Maybe I spend a lot of time reflecting on life moments passed and not on what is going on right now... or maybe things happen faster now. It seems to me that the relational, church, political, and pop culture shifts so fast now that unless you make a career of it you will never be fully up-to-date.
It's been kind of a tough year. Lots of stuff has happened to me, to those around me, to things I care deeply about.
So my life, hectic as it is, is in the midst of a hectic culture. No wonder we all feel so tired... and at times, apathetic (because if we can't keep up then why does it matter?)
You know, that may just be it. For years I have thought to myself, "Wow, so-and-so really needs to let ________________ go.
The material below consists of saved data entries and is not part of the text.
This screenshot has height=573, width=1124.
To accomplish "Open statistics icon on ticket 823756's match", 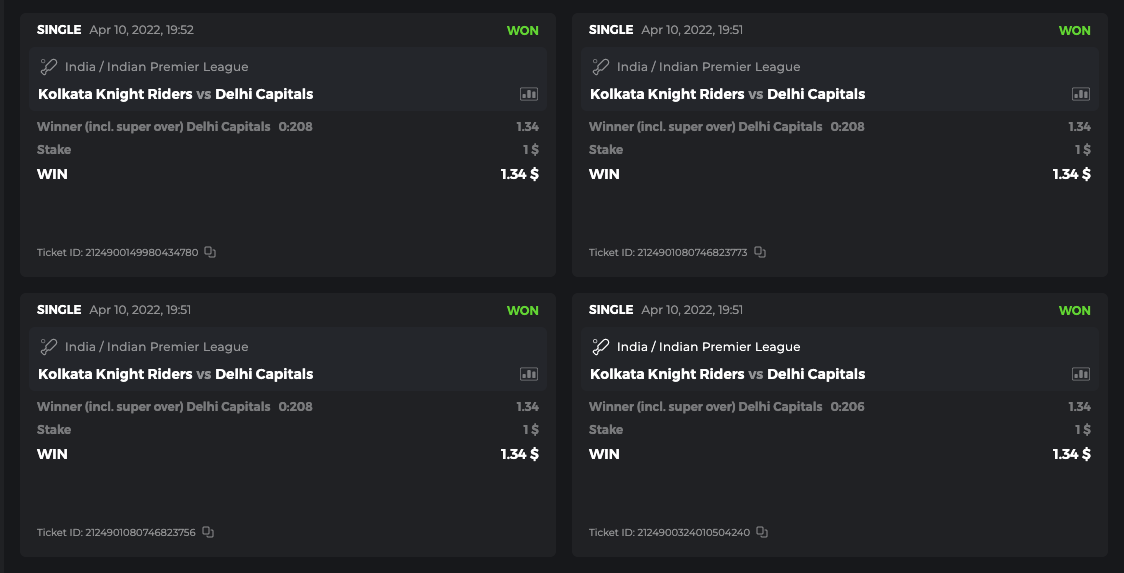I will (x=529, y=374).
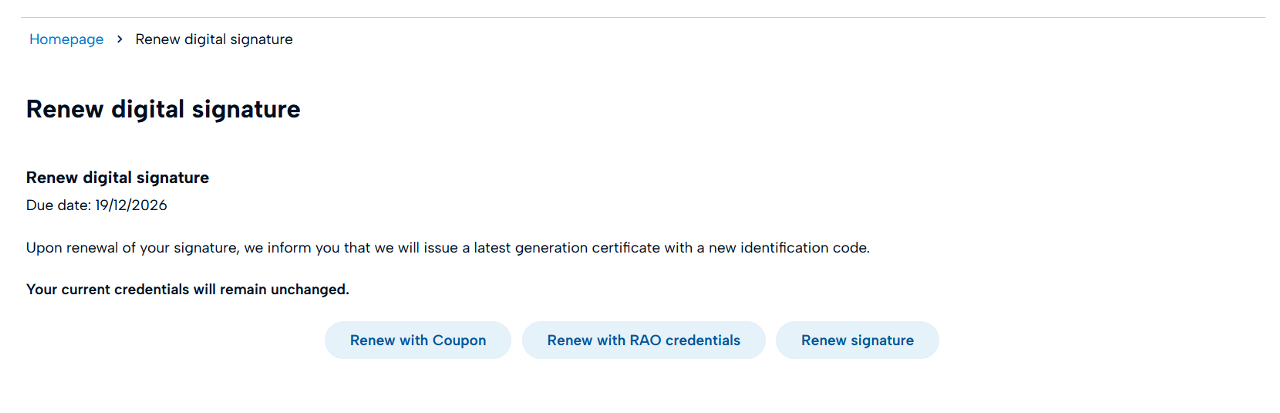Click the smaller bold section subheading

click(x=117, y=178)
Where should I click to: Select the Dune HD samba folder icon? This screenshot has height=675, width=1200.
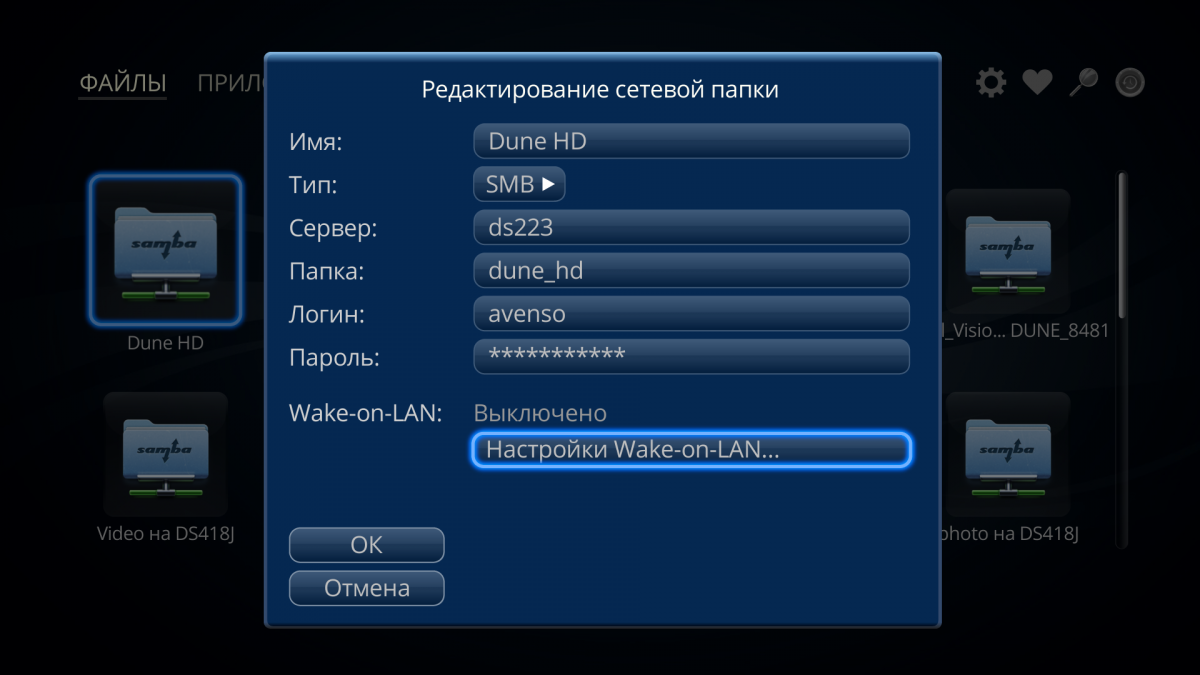[x=165, y=251]
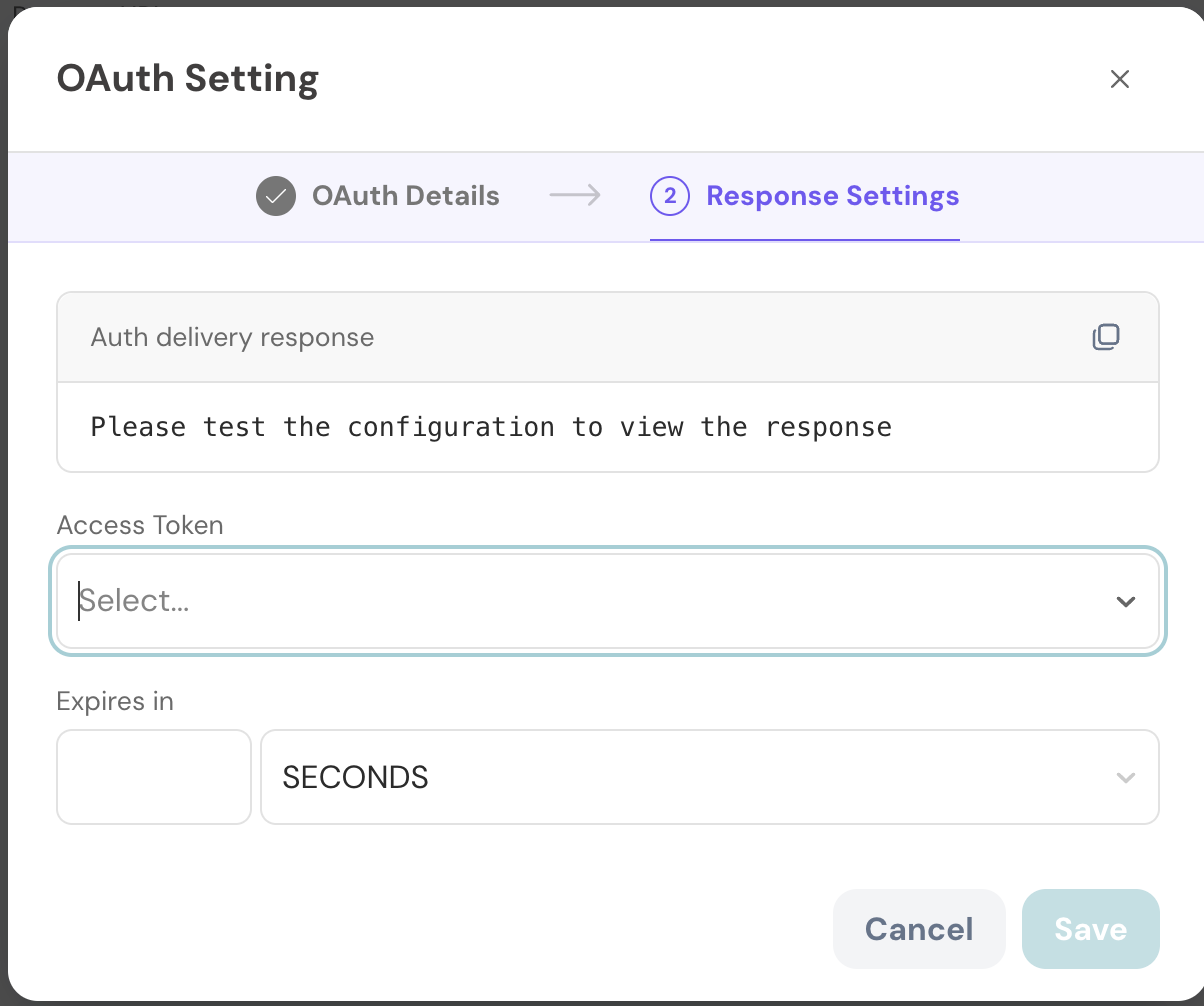The image size is (1204, 1006).
Task: Click the step 2 circle icon
Action: click(x=669, y=196)
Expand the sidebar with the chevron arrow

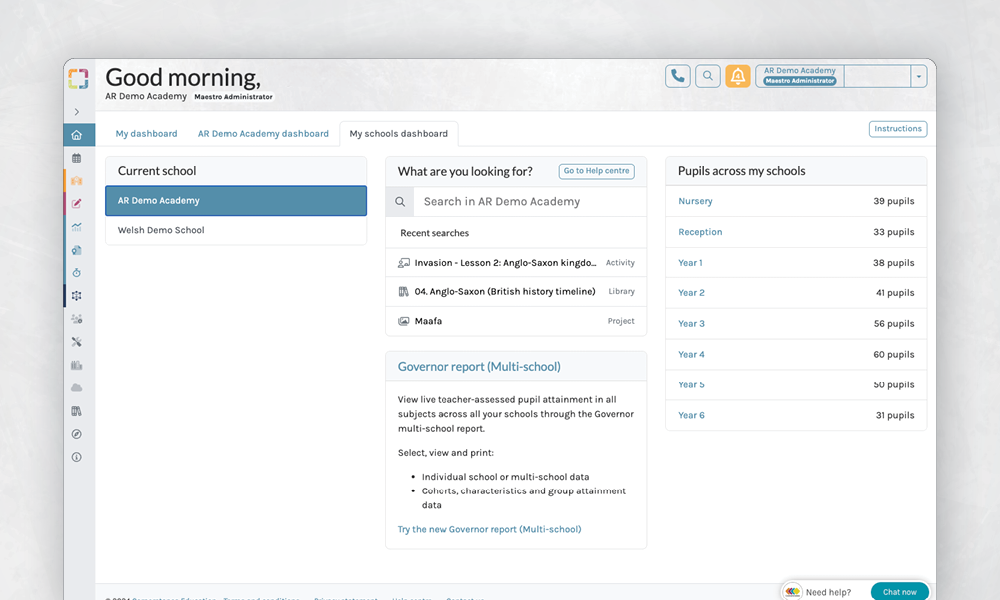click(77, 112)
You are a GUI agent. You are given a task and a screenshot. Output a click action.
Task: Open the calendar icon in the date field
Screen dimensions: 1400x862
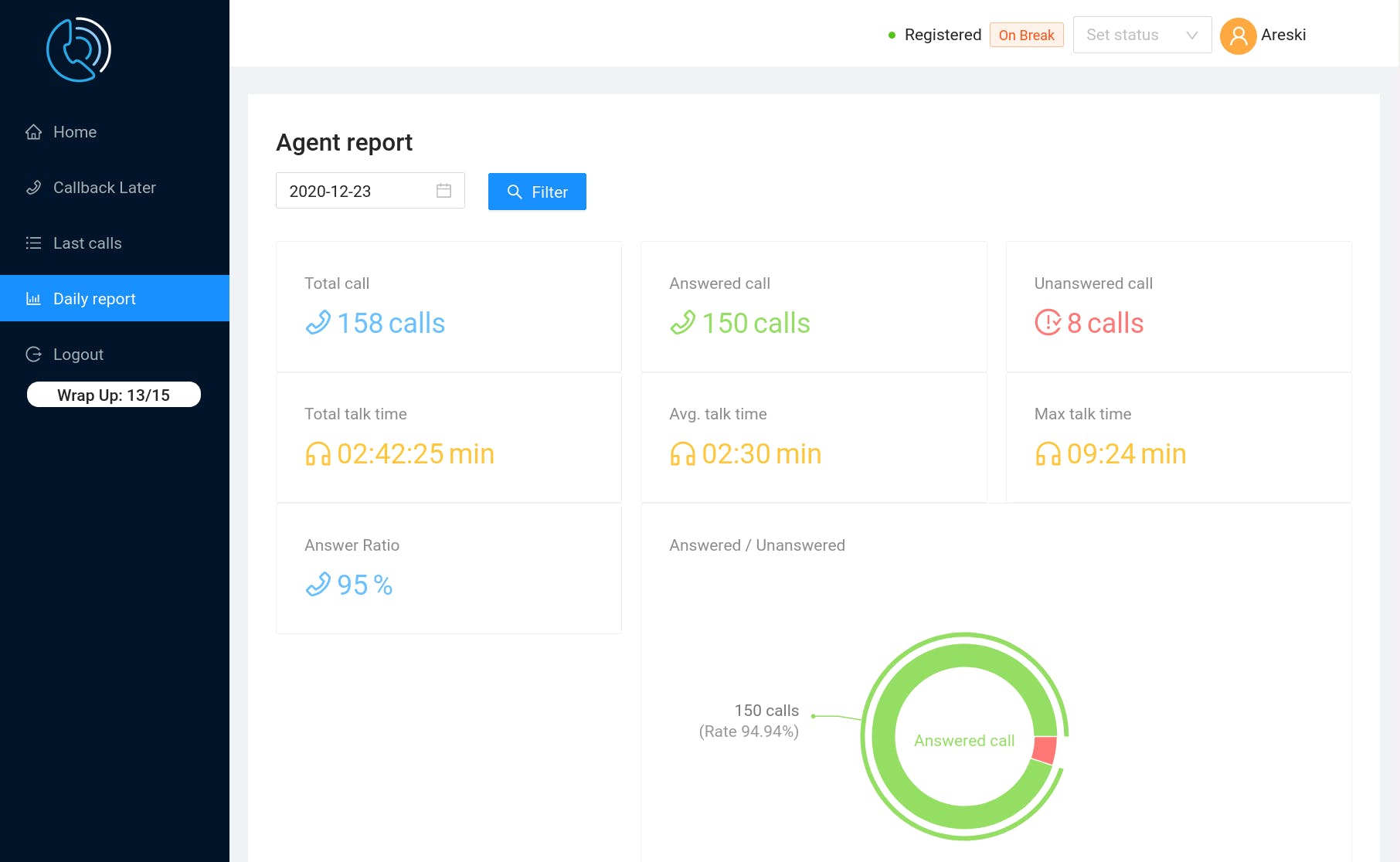443,191
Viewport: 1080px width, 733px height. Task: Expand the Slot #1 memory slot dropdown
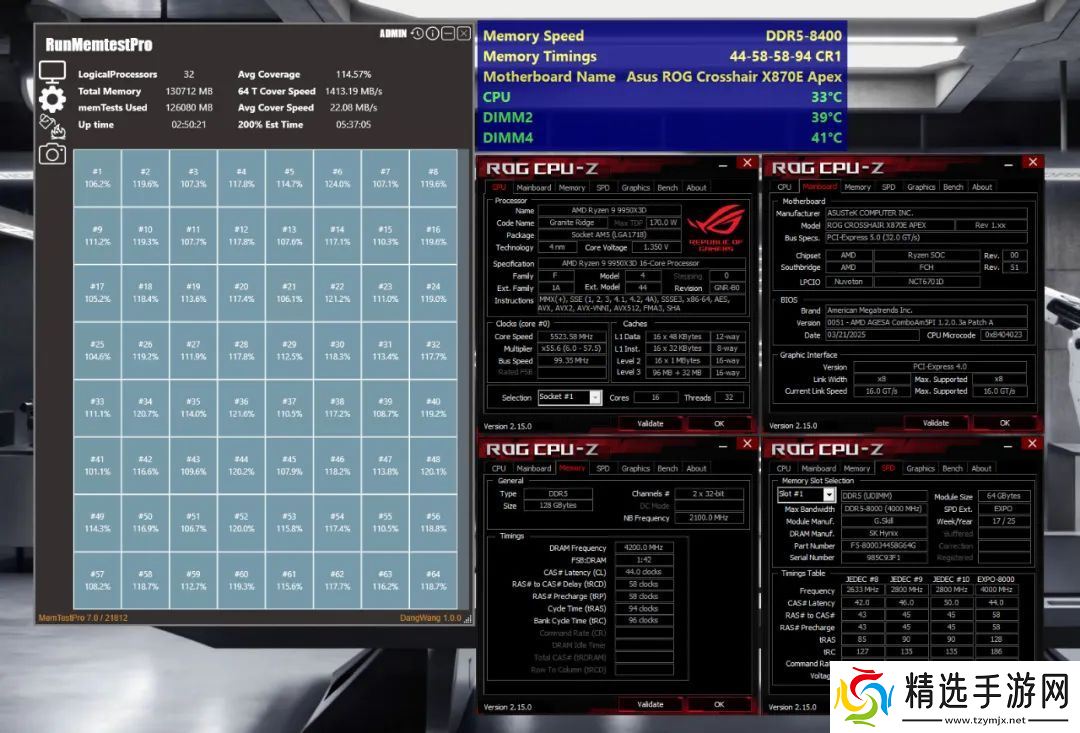pos(806,495)
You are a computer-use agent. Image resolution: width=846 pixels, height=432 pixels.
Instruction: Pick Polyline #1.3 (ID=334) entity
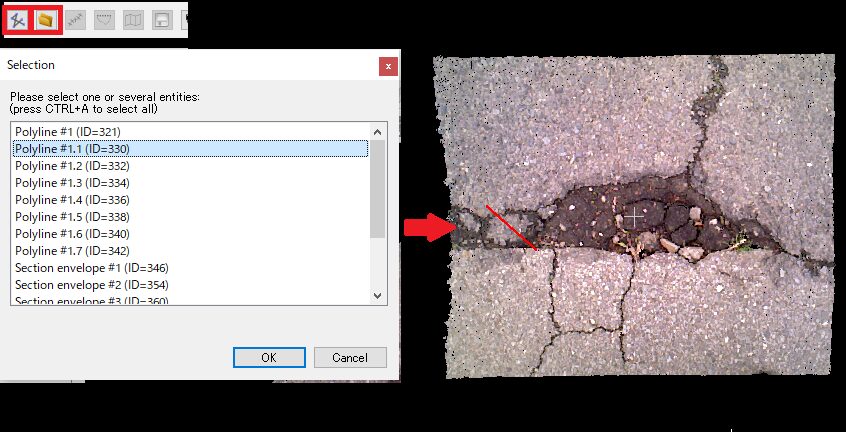point(72,183)
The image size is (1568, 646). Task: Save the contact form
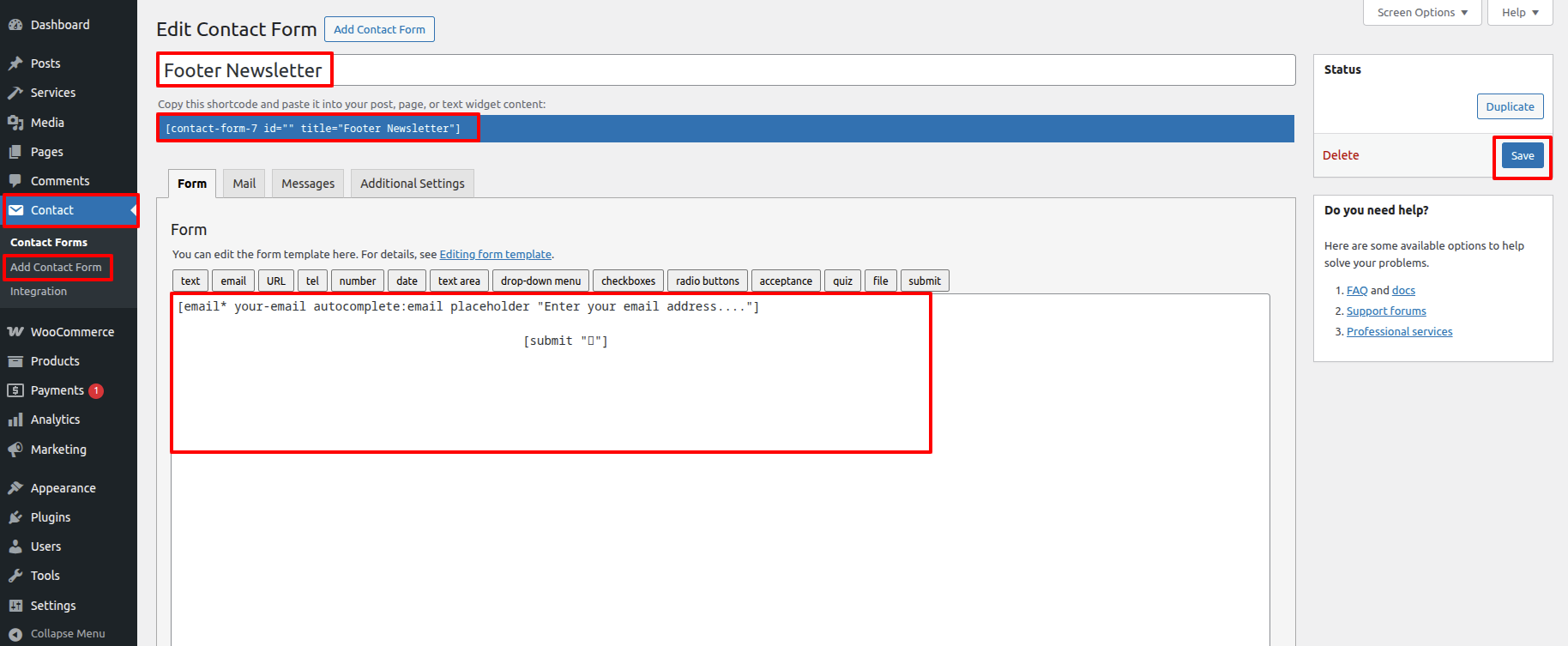[1522, 155]
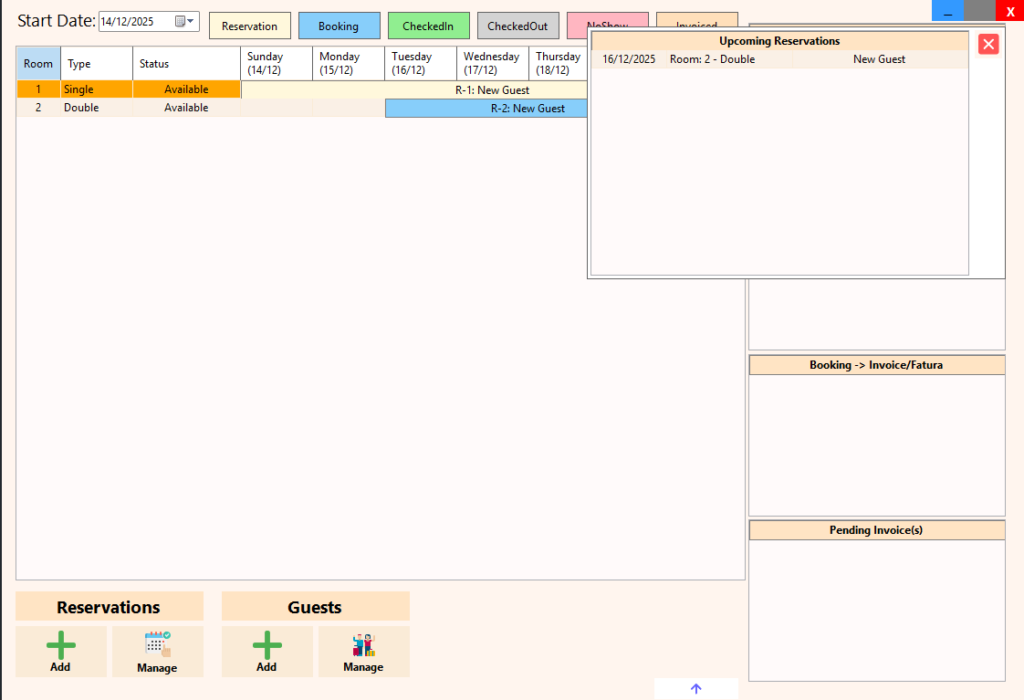Click the Status column header
Screen dimensions: 1024x700
point(186,64)
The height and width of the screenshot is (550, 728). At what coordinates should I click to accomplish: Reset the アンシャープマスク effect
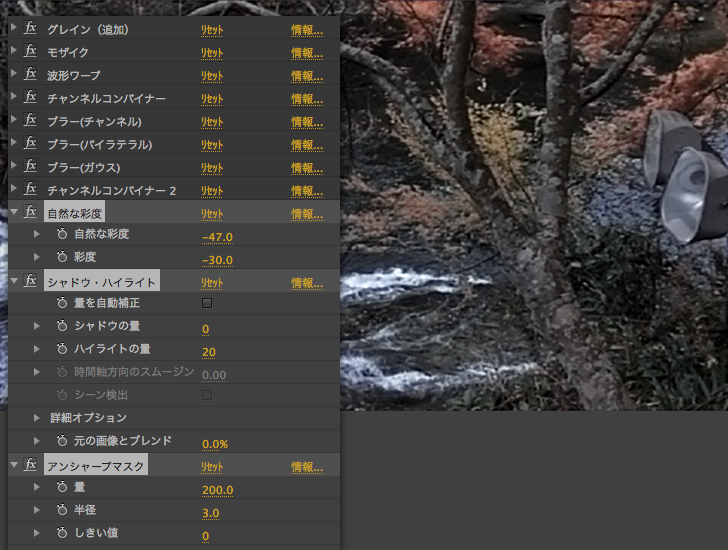[211, 467]
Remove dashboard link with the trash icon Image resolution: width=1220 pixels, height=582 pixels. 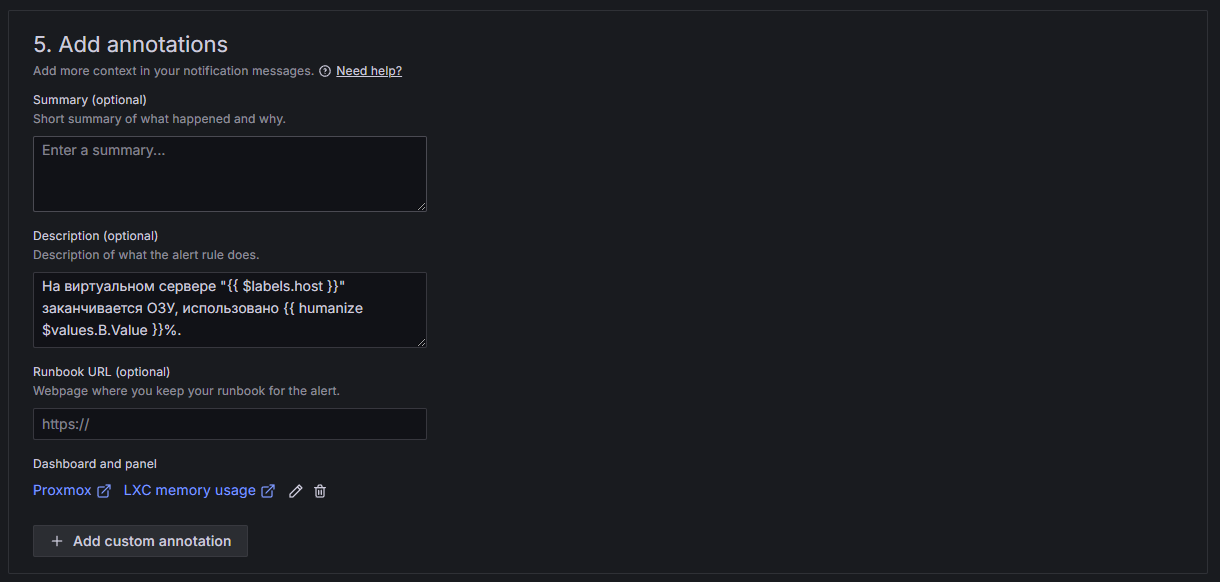coord(319,491)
That just doesn't matter." All the while keeping a whole stack of stuff that was important to me but: a. shouldn't be; b. was not probably important to anyone else. Does anyone else feel like they are their own worst enemy?
So lately my heart's been a bit more open to God highlighting the issues that are real important and letting him chuck out my junk.
Christmas is a great example of this. When my kids were 1.5 they had their second Christmas... and everyone buys babies stuff even though (even as a parent of those kids) I thought it was a dang waste of presents... and was kind of right. As babies they were more interested in playing with the wrapping paper than the toy half the time.
As adults we chuck the paper and keep the "toy" (okay, I would take a PS3). But we do the opposite with our faith. We cling to the wrapping paper, the veneer, the outside stuff, and toss the heart of the thing- the reason the paper was there to begin with.
Seriously. We end up REALLY caring how seats are arranged, advent candles, music, Christmas performances, and lighting... and then treat the people in our families that junk or spend the holiday working or stop tithing to God because we racked up too much credit debt by those last minute gifts.
I hope that lately I have been focused more on the gift... and don't care even if someone chucks my wrapping paper.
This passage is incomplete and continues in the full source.